» Records shown:
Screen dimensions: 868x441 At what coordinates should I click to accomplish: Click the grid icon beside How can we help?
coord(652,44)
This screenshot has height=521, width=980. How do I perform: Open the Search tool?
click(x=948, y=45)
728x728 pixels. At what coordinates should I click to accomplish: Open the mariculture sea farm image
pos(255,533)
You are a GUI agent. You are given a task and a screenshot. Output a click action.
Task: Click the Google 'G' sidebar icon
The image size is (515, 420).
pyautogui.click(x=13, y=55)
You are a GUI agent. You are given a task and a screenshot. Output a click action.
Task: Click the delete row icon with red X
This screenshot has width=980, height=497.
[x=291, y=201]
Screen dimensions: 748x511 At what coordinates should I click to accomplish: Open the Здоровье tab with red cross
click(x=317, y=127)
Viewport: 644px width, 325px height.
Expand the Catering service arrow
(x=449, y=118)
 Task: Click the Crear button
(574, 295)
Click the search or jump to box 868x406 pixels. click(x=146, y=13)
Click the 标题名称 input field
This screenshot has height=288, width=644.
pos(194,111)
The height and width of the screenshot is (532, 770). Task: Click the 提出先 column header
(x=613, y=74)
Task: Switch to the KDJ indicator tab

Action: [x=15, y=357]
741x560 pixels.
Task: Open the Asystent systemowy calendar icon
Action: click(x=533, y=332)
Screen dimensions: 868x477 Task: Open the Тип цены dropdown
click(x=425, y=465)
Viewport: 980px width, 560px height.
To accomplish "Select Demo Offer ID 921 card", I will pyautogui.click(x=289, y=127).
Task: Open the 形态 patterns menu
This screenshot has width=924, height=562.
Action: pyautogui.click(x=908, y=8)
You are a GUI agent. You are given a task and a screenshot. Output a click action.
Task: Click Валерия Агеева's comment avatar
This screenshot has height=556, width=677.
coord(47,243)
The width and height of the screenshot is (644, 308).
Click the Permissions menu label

» How to complete this task:
Having found the line with "Screen dimensions: 868x477" in the listing above, transcribe it and every line after it to the end, exactly, with no additions.

» Answer to this exercise:
Screen dimensions: 868x477 Task: Open the Тип цены dropdown
click(x=425, y=465)
Viewport: 980px width, 560px height.
To accomplish "Select Demo Offer ID 921 card", I will pyautogui.click(x=289, y=127).
Task: Open the 形态 patterns menu
This screenshot has width=924, height=562.
Action: pyautogui.click(x=908, y=8)
You are a GUI agent. You are given a task and a screenshot. Output a click action.
Task: Click Валерия Агеева's comment avatar
This screenshot has height=556, width=677.
coord(47,243)
The width and height of the screenshot is (644, 308).
Click the Permissions menu label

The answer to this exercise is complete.